Unless otherwise noted, all seminars are held on Wednesdays in the College of Computing Building (Room 016) at 3 p.m. Refreshments are served at 2:30 p.m. outside Room 016.
Robert Hazen, Carnegie Center
“Chance, Necessity, and the Origins of Life”
Earth’s 4.5 billion year history is a complex tale of deterministic physical and chemical processes, as well as "frozen accidents." This history is preserved most vividly in mineral species, as explored in new approaches called "mineral evolution" and "mineral ecology."
This lecture will explore possible roles of mineral surfaces in life’s origins, including molecular synthesis, protection, selection, concentration, and templating. We find that Earth's changing near-surface mineralogy reflects the co-evolving geosphere and biosphere in a variety of surprising ways that touch on life's origins. Recent research adds two important insights to this discussion. First, chance versus necessity is an inherently false dichotomy when considering the possibility of life on other worlds—a range of probabilities exists for many natural events. Second, given the astonishing combinatorial chemical richness of early Earth, chemical events that are extremely rare may, nevertheless, be deterministic on time scales of a billion years.

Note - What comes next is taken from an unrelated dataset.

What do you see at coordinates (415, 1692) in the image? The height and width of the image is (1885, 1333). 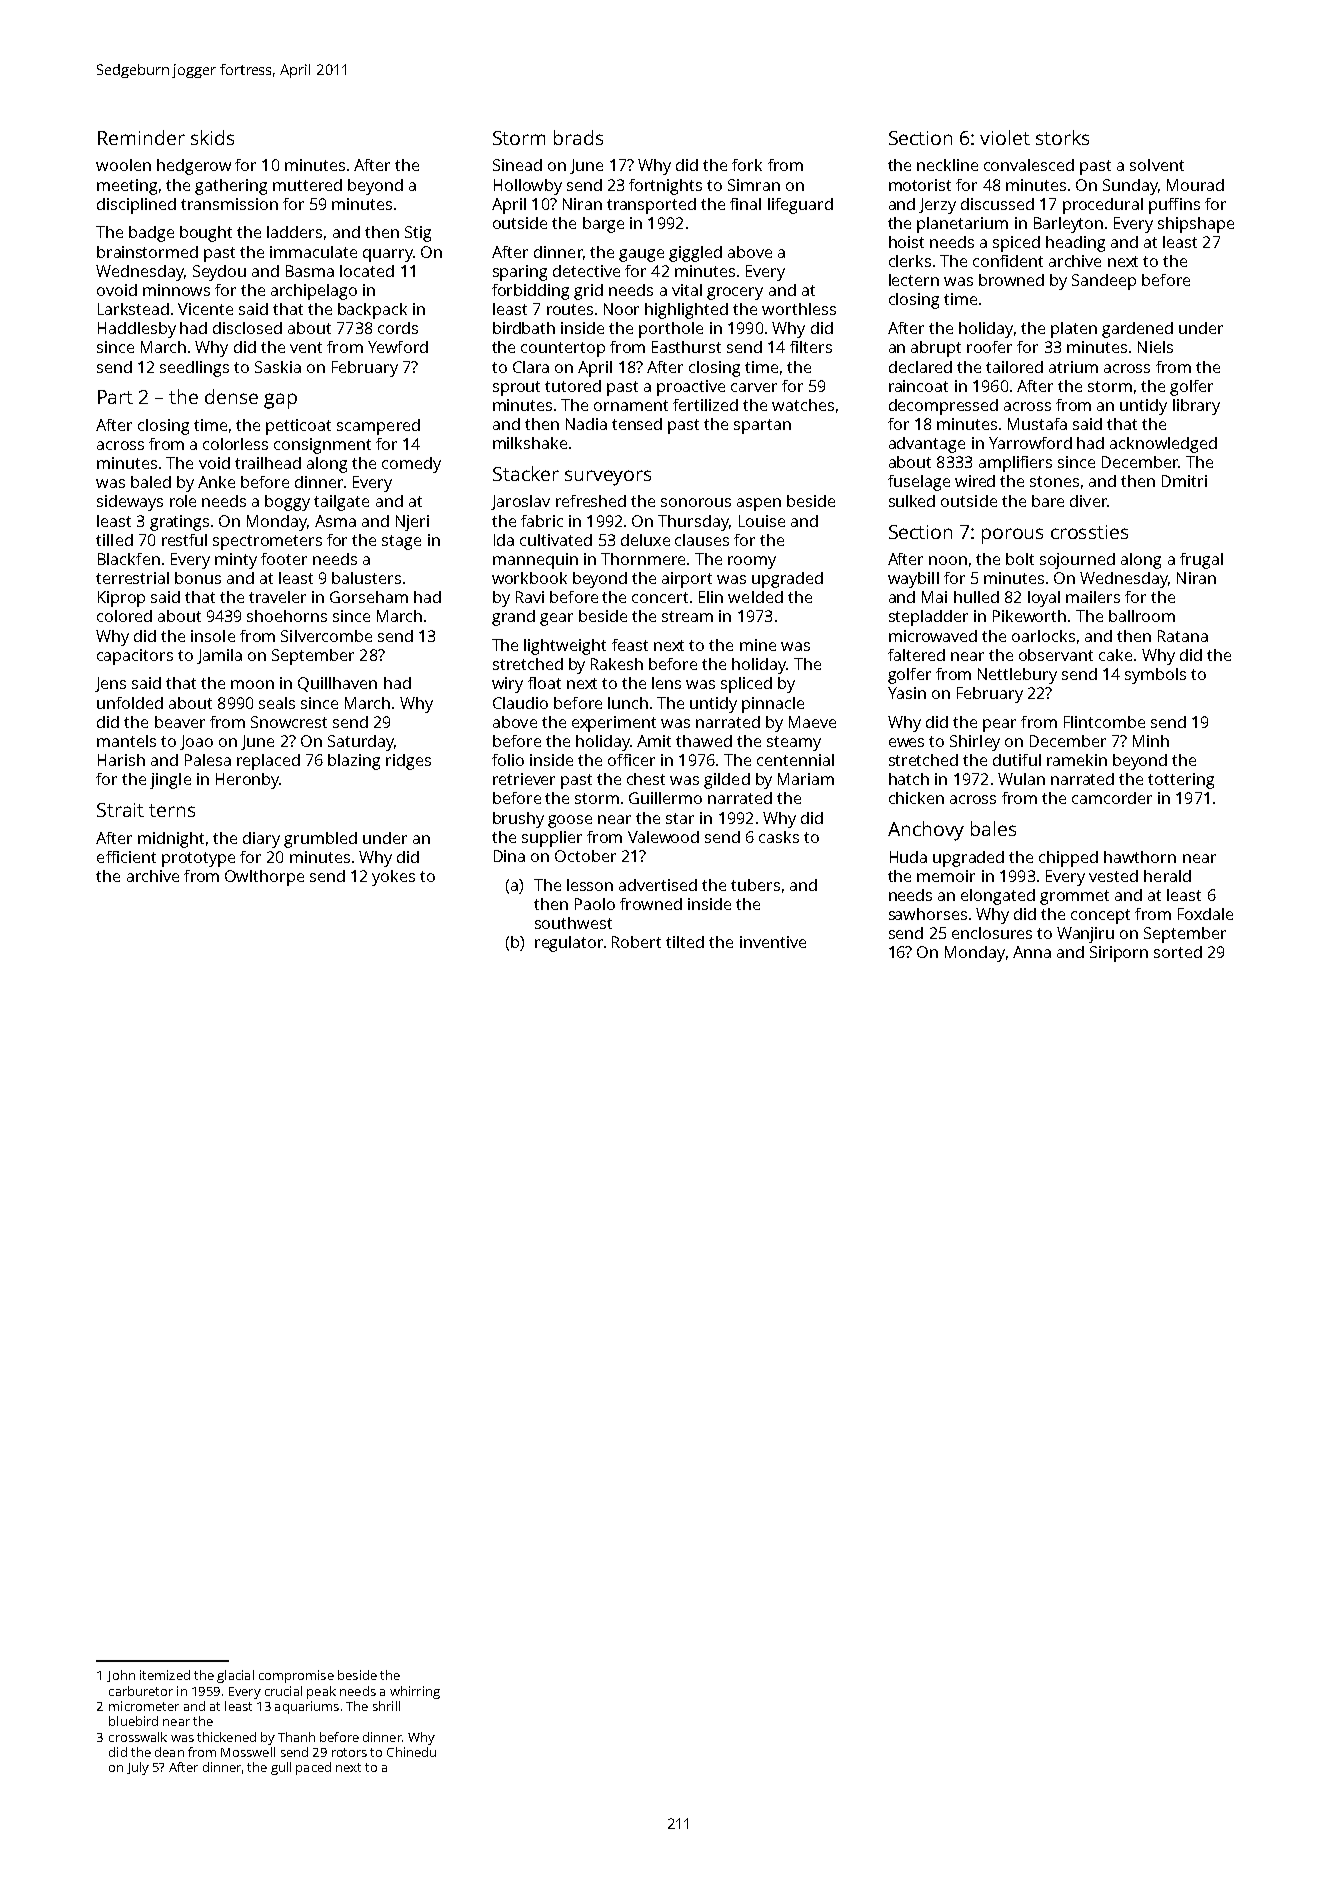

Robert M. Hazen, Senior Staff Scientist at the Carnegie Institution’s Geophysical Laboratory and Clarence Robinson Professor of Earth Sciences at George Mason University, received the B.S. and S.M. in geology at the Massachusetts Institute of Technology and the Ph.D. at Harvard University in earth science. He is author of 400 scientific articles and 25 books, including Genesis: The Scientific Quest for Life’s Origin (National Academy Press, 2005) and The Story of Earth (Viking-Penguin, 2012). A former President of the Mineralogical Society of America and winner of awards for research, science communications, and teaching, Hazen’s recent research focuses on the varied roles of minerals in the origin of life, the co-evolution of the geo- and biospheres, the development of complex systems, and the application of “big data” to understanding mineral diversity and distribution. He is active in national science education policy; with coauthor James Trefil he contributed to the National Science Education Standards and wrote the best-selling Science Matters: Achieving Scientific Literacy (Doubleday, 1991) and The Sciences: An Integrated Approach (Wiley, 1995). He is also Executive Director and Principal Investigator of the Deep Carbon Observatory, a 10-year project to study the chemical and biological roles of carbon in Earth’s interior, sponsored by the Alfred P. Sloan Foundation and the Carnegie Institution. Hazen is active in presenting science to nonscientists through writing, radio, TV, public lectures, and video courses. In 2016 Hazen retired after a 40-year career as a professional symphonic trumpeter.